"You are a computer-use" 문구가 있는 줄부터 "pyautogui.click(x=210, y=52)" 문구가 있는 줄까지, "layer title" 문구만 "layer name" 문구로 바꾸고 나머지는 그대로 두어 고쳐 쓰세요. 그림은 빼고 이 줄들만 적으세요.

─── 제공된 자료 ───

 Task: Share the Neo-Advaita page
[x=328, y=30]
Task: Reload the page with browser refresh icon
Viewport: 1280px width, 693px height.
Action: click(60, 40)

───
─── 제공된 자료 ───

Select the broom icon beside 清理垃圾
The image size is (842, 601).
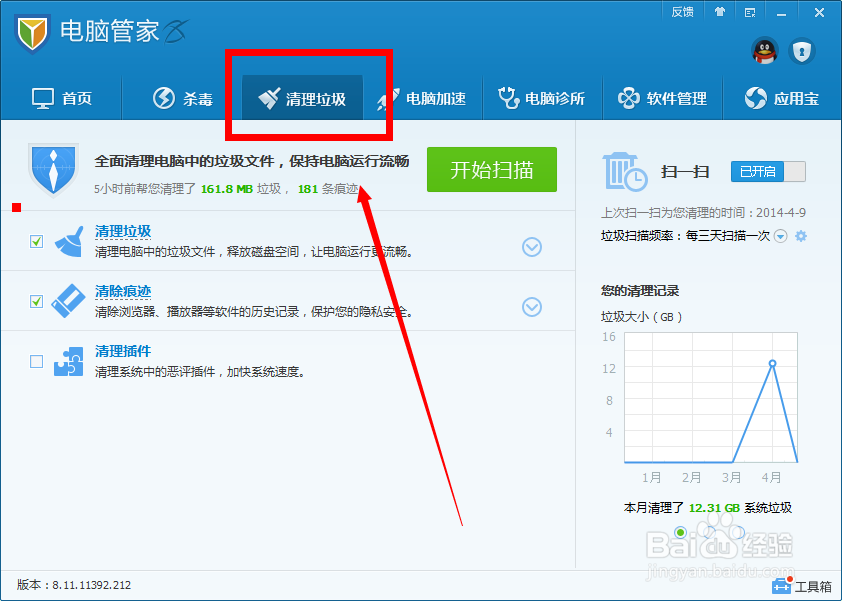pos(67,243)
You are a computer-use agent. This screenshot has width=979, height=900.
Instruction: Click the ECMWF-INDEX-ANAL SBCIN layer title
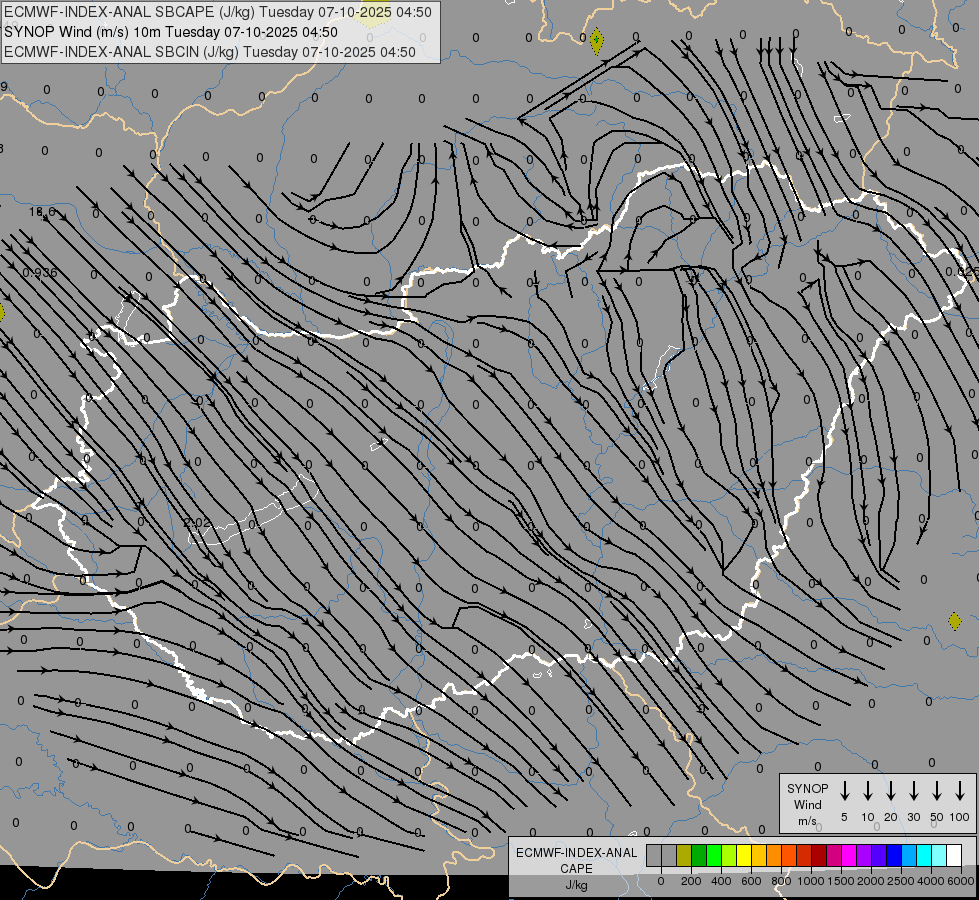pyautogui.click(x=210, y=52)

───

* [답]
You are a computer-use agent. This screenshot has width=979, height=900.
Instruction: Click the ECMWF-INDEX-ANAL SBCIN layer name
pyautogui.click(x=210, y=52)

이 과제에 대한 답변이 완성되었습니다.